| Pemalite said:
For one, those cards weren't PCI-E to begin with (There is a big difference between those interconnects and not just in relation to the total GB/s either!). You keep parroting that, but that's not what I am seeing on my end on a consumer processor. (And I reiterate, it's essentially the fastest consumer-grade CPU money can buy.) One of my GPU's in my PC is faster than Two PS4 GPU's and a single 8-core Jaguar CPU and I have three of those GPU's. The reality is nVidia and AMD have very similar feature sets when abstracted, they go about implementing specific features very differently but the end result is the same, then AMD and nVidia build an entire range of GPU's from that architectural feature set which is identical across the board minus varying amounts of memories and compute engines and other such things. To put it in perspective though, nVidia and AMD's drivers have more lines of code than even the Windows Kernel, they're incredibly complex pieces of software in all respects, this is in order to squeeze out maximum performance and image quality whilst retaining complete backwards compatability with decades worth of software and games. |
GDDR5 latency is 20% higher. Yes, performance hit. But try that, Using a 50/50 split on bandwidth between CPU and GPU on GDDR5, you got almost 90 GB/s of maximum GPU memory read performance. You read and use. On PC, you will have to read DDR3, pass it by PCI-E and write on GDDR5. Note that I'm actually using memory on both sides and that is what I have to do. Now you are dealing with DDR3 latency + GDDR5 latency. My bottleneck is 5 GB/s on PCI-E. Man, PS4 is almost 20 X faster on this! But come on, 20% is really to much. What I'm actually saying is that a PS4 is better than your PC and better than every other home PC around there. Simply because it was architectured to have a lot of memory bandwidth planning about living in a world where it's limited.

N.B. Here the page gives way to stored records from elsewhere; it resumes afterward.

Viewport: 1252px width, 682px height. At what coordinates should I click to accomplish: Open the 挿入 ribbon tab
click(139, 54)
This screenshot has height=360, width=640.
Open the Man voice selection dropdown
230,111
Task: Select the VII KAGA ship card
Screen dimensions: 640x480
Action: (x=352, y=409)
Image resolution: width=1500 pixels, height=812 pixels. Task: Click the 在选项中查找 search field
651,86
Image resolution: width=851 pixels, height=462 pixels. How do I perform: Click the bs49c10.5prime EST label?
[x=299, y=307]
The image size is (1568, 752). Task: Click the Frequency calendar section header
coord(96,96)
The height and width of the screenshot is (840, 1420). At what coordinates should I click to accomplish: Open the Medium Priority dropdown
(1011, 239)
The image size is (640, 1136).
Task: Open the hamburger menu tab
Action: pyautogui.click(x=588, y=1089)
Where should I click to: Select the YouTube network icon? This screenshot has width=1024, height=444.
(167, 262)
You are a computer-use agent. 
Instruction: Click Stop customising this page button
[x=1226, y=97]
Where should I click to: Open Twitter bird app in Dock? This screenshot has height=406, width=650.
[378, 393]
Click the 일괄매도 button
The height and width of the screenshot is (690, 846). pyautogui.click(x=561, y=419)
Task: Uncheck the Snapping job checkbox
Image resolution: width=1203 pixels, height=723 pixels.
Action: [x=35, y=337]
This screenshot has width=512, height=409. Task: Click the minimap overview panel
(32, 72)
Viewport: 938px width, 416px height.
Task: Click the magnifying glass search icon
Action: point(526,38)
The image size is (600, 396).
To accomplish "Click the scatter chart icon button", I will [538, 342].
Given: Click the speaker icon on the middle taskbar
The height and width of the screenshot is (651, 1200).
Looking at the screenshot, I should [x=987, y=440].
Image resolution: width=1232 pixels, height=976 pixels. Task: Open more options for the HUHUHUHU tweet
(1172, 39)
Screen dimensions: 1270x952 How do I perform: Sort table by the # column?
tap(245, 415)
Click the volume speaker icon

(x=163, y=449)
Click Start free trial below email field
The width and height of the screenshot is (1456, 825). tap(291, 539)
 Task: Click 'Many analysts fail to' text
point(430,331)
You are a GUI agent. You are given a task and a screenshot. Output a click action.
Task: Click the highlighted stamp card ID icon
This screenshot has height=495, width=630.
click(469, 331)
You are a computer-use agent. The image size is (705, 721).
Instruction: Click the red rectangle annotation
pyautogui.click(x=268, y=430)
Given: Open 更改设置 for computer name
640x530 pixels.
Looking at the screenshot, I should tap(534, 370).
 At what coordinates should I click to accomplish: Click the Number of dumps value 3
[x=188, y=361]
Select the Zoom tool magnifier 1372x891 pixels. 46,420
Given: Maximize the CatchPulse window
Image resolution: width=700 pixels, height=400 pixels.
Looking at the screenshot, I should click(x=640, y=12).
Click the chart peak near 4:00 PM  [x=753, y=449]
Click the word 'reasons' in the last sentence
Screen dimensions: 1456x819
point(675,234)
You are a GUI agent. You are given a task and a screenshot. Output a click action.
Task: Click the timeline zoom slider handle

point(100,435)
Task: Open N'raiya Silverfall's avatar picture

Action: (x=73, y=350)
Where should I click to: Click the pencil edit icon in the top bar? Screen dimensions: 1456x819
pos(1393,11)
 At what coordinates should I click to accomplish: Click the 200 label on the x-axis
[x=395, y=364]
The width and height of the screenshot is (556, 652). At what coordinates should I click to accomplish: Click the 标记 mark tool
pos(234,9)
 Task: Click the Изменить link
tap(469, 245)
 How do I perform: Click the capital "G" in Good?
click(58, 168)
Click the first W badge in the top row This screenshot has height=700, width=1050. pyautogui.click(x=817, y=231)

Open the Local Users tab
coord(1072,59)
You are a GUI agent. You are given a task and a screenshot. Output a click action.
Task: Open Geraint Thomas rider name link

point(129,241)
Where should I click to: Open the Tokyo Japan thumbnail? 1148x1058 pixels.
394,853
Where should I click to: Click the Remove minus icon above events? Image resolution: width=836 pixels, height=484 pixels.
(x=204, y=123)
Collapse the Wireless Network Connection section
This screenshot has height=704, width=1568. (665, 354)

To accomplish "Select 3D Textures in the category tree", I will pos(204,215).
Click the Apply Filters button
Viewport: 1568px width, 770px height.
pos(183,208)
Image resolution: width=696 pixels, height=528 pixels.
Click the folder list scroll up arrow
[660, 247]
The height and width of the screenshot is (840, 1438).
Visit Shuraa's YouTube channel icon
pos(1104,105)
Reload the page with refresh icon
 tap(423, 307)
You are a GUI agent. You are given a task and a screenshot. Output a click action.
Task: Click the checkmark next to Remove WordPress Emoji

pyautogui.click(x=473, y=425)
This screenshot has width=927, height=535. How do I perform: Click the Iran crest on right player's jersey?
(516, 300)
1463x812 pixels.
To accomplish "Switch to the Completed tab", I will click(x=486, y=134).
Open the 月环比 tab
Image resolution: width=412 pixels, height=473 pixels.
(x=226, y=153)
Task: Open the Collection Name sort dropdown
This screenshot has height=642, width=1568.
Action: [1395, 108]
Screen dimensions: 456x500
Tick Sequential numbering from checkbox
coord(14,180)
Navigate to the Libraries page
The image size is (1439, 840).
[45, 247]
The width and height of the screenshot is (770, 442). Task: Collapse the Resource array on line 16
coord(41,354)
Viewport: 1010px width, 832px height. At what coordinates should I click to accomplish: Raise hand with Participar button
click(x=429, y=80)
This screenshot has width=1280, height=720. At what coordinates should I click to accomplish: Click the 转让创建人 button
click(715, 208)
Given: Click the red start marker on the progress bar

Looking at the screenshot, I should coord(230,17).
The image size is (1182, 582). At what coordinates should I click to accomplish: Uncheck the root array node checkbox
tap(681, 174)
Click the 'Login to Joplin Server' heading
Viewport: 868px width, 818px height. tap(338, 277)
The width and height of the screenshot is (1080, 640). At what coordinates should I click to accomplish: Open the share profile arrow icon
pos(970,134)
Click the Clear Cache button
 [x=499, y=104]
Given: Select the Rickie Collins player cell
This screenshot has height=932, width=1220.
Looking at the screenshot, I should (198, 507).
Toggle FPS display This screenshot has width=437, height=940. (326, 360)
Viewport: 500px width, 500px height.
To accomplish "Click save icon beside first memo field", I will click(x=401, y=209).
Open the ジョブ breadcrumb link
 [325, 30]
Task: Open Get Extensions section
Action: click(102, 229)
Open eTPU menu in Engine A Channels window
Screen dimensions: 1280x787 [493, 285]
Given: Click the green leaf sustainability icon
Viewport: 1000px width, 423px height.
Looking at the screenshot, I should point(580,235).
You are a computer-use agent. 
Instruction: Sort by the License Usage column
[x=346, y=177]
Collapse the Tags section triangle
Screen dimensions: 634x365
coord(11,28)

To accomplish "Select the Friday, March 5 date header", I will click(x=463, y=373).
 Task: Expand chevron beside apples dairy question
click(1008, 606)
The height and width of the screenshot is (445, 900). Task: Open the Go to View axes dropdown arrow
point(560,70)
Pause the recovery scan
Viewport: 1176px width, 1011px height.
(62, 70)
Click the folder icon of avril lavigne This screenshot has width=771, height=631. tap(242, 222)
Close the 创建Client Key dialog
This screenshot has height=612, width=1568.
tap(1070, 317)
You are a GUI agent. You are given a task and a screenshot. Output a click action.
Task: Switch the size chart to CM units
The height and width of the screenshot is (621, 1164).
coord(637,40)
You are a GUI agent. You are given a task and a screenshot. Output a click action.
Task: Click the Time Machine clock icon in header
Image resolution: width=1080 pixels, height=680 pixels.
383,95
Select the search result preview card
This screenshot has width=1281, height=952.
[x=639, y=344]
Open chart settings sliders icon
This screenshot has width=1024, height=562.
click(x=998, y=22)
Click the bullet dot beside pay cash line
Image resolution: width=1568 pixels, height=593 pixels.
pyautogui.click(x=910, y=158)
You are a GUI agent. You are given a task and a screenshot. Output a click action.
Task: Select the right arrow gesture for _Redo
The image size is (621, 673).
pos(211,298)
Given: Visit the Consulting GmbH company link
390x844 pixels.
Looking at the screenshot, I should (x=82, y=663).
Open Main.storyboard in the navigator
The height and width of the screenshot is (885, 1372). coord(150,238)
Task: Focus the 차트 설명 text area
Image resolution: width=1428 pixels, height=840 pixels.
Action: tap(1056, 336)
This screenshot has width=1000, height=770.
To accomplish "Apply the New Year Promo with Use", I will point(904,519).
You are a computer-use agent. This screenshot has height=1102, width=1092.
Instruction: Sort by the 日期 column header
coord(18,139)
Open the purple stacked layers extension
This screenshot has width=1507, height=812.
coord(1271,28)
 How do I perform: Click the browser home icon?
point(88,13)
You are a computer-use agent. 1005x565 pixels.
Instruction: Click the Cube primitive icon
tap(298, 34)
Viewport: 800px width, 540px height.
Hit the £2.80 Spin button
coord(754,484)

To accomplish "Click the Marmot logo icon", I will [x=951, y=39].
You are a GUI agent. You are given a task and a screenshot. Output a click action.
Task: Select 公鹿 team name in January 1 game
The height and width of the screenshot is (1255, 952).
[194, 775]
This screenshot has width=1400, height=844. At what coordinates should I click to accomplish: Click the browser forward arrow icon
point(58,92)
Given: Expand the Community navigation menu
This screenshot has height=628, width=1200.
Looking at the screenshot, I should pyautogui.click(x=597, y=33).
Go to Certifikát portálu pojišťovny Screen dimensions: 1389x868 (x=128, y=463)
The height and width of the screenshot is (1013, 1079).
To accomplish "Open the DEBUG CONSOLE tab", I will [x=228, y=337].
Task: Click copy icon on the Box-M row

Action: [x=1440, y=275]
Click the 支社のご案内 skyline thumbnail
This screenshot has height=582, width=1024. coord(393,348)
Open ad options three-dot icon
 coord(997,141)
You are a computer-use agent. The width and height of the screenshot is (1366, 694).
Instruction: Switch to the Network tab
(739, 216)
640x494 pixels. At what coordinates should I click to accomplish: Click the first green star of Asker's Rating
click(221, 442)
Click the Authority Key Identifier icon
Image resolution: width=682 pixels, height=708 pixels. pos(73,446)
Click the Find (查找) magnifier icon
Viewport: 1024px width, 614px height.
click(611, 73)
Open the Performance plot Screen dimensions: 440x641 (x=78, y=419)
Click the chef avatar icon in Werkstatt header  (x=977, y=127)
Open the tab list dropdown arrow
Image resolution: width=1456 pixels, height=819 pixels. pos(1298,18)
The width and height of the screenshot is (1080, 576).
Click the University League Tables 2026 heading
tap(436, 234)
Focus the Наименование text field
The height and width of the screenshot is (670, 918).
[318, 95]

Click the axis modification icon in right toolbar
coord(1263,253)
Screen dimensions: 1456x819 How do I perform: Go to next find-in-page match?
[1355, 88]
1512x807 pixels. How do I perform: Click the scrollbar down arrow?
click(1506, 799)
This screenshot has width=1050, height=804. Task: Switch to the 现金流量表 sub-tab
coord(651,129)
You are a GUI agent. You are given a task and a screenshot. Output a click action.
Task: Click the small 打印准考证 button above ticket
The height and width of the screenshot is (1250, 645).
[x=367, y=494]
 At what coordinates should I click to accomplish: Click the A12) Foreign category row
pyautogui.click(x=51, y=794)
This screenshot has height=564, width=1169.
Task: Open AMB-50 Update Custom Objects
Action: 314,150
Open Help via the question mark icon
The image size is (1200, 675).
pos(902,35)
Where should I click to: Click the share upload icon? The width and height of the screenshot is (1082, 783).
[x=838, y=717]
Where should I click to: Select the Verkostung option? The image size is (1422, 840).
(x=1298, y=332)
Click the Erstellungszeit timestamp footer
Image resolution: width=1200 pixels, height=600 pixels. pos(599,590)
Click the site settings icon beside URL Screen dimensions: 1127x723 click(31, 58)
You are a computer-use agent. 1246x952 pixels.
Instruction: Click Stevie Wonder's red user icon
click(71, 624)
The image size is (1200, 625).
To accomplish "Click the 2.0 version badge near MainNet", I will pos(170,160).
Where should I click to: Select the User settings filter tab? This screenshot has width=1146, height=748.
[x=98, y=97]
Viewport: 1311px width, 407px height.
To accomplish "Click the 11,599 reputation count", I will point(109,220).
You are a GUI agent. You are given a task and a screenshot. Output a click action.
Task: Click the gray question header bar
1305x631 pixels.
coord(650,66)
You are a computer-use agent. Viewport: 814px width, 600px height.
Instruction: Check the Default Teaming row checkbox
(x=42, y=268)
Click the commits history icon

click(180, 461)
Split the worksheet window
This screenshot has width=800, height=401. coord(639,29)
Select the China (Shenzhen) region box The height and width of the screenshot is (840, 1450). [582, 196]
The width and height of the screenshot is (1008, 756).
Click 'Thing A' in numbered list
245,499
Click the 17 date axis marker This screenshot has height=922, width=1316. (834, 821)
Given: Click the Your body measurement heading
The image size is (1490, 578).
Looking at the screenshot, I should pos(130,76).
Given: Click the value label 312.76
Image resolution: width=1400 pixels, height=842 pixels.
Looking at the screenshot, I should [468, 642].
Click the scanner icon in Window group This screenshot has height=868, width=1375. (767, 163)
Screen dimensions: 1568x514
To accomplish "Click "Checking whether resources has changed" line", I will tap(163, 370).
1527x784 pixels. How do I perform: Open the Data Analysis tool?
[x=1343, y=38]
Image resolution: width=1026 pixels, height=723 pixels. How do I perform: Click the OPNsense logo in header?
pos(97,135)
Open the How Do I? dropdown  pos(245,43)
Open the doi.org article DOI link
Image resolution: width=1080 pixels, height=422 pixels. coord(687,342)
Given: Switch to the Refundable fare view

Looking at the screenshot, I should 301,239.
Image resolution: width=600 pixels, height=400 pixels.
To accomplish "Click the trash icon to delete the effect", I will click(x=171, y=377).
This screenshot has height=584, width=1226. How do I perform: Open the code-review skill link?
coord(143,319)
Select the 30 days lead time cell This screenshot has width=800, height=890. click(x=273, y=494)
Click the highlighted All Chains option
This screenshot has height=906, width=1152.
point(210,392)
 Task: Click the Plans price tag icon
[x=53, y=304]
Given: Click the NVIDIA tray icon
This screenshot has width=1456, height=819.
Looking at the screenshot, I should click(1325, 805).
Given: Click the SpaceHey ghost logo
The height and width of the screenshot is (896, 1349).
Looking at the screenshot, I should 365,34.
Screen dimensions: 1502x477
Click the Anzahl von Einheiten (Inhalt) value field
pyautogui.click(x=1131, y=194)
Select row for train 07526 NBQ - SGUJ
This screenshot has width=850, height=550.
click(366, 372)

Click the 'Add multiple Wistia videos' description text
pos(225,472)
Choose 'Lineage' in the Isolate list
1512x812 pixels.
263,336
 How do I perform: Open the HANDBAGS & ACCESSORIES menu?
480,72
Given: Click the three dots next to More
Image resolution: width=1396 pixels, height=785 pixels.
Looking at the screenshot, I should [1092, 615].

Now about physics. 4 GPUs, that's nice! Now split work between them. Pass data between them, loading everything on CPU RAM and passing to other GPU. 4 GPUs will give you a speedup of, in a good case, 2 X, unless you run a optimized and heavily parallel algorithm. All of that just shows that you don't understand GPU programming. First, raw teraflops aren't a good measure. The entire architecture must allow all that power to be used. Take Seti@Home as an example. It has a high count of raw floating point calculation power, but it will lost for much smaller clusters using Infiniband because of comunication overhead. And that is the problem with parallel computing, comunication costs a lot. And a GPU can be treated as a single cluster (except for being a SIMD machine while regular clusters are MIMD). And please, don't say your GPU is faster than 2 PS4 GPUs and a CPU. You can't compare a CPU and a GPU like that. MIMD x SIMD. A MIMD CPU can execute different instructions at the same time while a SIMD GPU only executes the same instruction on all cores with different data. A MIMD machine can do everything a SIMD machine does, while the opposite isn't true. If I run an algorithm with a lot of conditional statements (AI for example) or a recursive one, your GPU won't beat even the Pentium 4 of the article I passed.
You still refuses to see the memory wall. I sent you a link for a paper of computing conferences. I sent you a link to a paper wrote by John Von Neumann itself. If he can't convince you, no one more can. I will say again, do you really think that your non-scientific observations of your own computer usage are a better source of info than a research from Von Neumann? I'm not talking about running simpe tasks. I'm assuming that a group of developers will sit down and say "let's use every single core, every drop of power of the GPU, offload tasks as possible, optimize access to minimize cache misses, use well the bandwidth and extract every single drop of power here". Thats what gives you power. Balancing load to find a point where you maximize the usage of everything on that environment. And yes, it means even using cache correctly to avoid misses. And for that, you need to know exactly what is under the hood. Every spec. That's why supercomputers are homogeneous clusters, because knowing exactly the balance of power between nodes allows you to make the right decisions.
Just to end, real time raytracing is planned by NVidia in around 5 years, after 2 new iterations of GPUs. 3 or 4 console generations are 20 years, that's crazy. They have a double effort running in parallel, their GPU and tools (OptiX) improving and newer and more optimized algorithms do do faster ray tracing (using more optimized tree data structures, etc). Actually, when Sony and MS asked developer of what they wanted for a new console, they were asked to not use a ray tracing capable GPU, because all engines would have to be redone from scratch to use it. Of course, that was a little exagerations since not even a Titan could do it at realtime, but current GPUs are pretty close of doing that, so I think they just want to be sure of it.